The projects with the highest number of hours bid goes into process.
There is a parallel incentive plan that rewards employees who have come up with successful projects with a percentage of the hours bid as “free time” for them to use as they wish; either for holiday, or to work on the project or to be converted to cash.
This is a total break with the normal approach on idea generation and project management. It puts power, in the form of resources, into the hands of employees rather than management.
The approach also unleashes employee potential as they need to think strategically and outside the normal organisational silos. It also encourages and extends collaborative team work and project management. The growth in these skills will also lead to individual centirc management development - a key traning goal.If managed well the approach will be integrated in to the HR and Human potential strategy by employees understanding their own devlopment needs in conjuction with reflective practice wile building on the creative ideas and projects.

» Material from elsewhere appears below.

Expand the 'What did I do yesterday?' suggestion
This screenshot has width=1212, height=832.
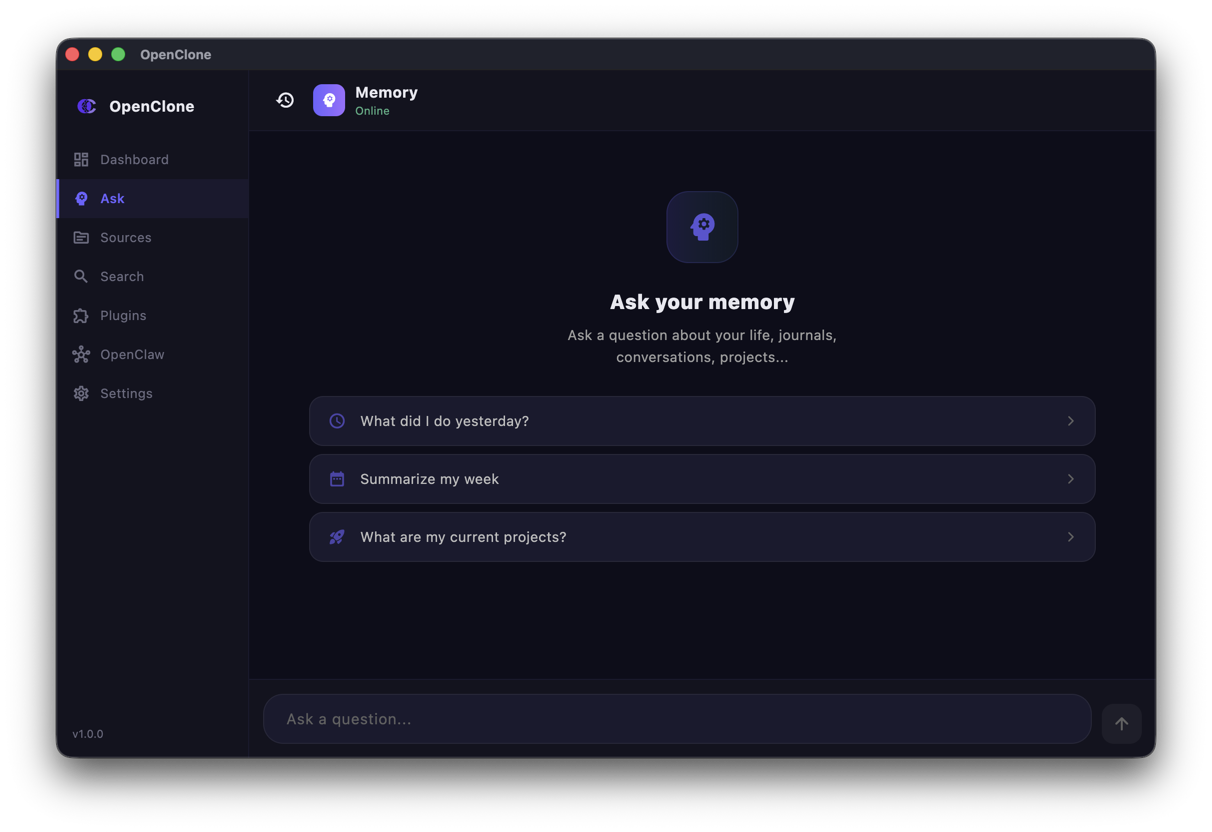pyautogui.click(x=1069, y=421)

Traditional notions of pay and reward will be oveturned as succesful project groups will be "rewarded" for their project work. HR and people talent strategies will need to change to reflect an organistional strucutre based on co-operative, self developing teams - a truly exciting and innovative approach alginging organisational strucutre far more with the concept of "human being" and "human potential" than current organisational framworks largely derived from Taylorist concepts of the division of labour.
it allows staff not traditionally in leadership roles to feed in their awareness of customer experience and organisational pressures into the hack. It fits in the gap between leadership perception and actual need by helping prioritise in line with 'on the ground' requirement. What better source of information for a leadership team to recognise misalignment in the organisation (or to reflect upon their own perception of the business) than the group voting up a project they don't believe is relevant.There is a huge gap between organisational mobility on a grand scale and smaller incremental processes that do not need massive project infratcture ovealid but do need the alignment to the corporate goals and vision.

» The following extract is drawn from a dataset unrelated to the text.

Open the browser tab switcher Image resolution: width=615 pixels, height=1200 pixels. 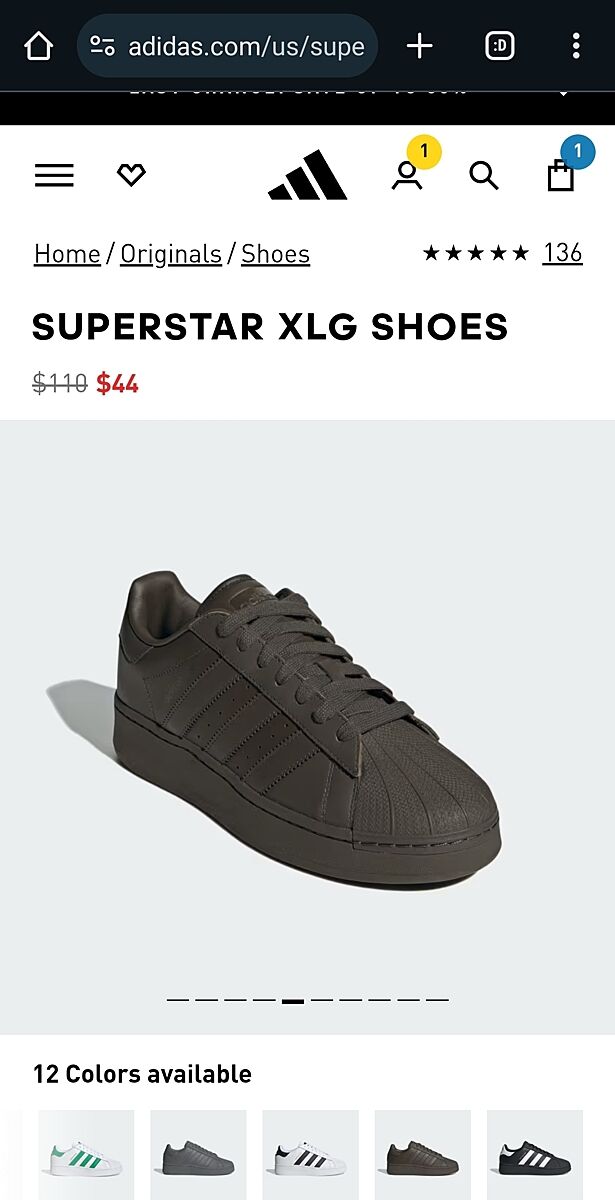click(499, 46)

The hack is stunningly simple. Here is an example of the approach:
This allows employees to make bids simply against a project and against their own budget.
Each employee will write a presentation for their project with a time financial and skills budget which will be shared with employees.
The project control is thus:
Projects |
Skill set |
Redesign of customer rewards program |
New project design incorporating social media feedback |
Security staff roster to allow them to join Reserve Forces |
Profit sharing plan for all staff |
Streamline invoice submission |
% of individual budget |
Staff Bids |
|||||||
J Smith |
IT |
5 |
50% |
||||
P Davies |
HR |
7 |
70% |
||||
S Cowell |
Finance |
1 |
10% |
||||
F Flint |
Finance |
5 |
50% |
||||
C Davidson |
Sales & Marketing |
6 |
60% |
||||
R Prenzer |
HR |
4 |
40% |
||||
M Gilmore |
Design |
9 |
90% |
||||
H Fowers |
Finance |
4 |
40% |
||||
Abdul James |
IT |
1 |
1 |
1 |
1 |
1 |
50% |
James Ray |
IT |
9 |
90% |
||||
Tom Robinson |
Project Management |
4 |
40% |
||||
M Jagger |
Finance |
7 |
70% |
||||
David Guy |
IT |
9 |
90% |
||||
Jane Dess |
Finance |
5 |
50% |
||||
Total project hours |
21 |
14 |
16 |
10 |
19 |
||
Enter your name: |
|||||||
Enter your supported project name |
Table 1
Projects |
Hours required |
Hours Bid |
% of required hours |
Hours Ranking |
Redesign of customer rewards program |
100 |
21 |
21.0% |
1 |
New project design incorporating social media feedback |
175 |
14 |
8.0% |
4 |
Security staff roster to allow them to join Reserve Forces |
18 |
16 |
88.9% |
3 |
Profit sharing plan for all staff |
40 |
10 |
25.0% |
5 |
Streamline invoice submission |
30 |
19 |
63.3% |
2 |
Table Two
Projects |
Skills hours required |
IT |
Project Management |
Sales & Marketing |
HR |
Finance |
Production |
Design |
R&D |
Total |
Redesign of customer rewards program |
25 |
10 |
25 |
5 |
15 |
5 |
5 |
10 |
100 |
|
New project design incorporating social media feedback |
60 |
10 |
30 |
20 |
10 |
30 |
15 |
175 |
||
Security staff roster to allow them to join Reserve Forces |
5 |
13 |
18 |
|||||||
Profit sharing plan for all staff |
20 |
20 |
40 |
|||||||
Streamline invoice submission |
10 |
20 |
30 |
Table Three
These three spreadsheets are linked to the HRIS to record hours committed and project suggestions raised.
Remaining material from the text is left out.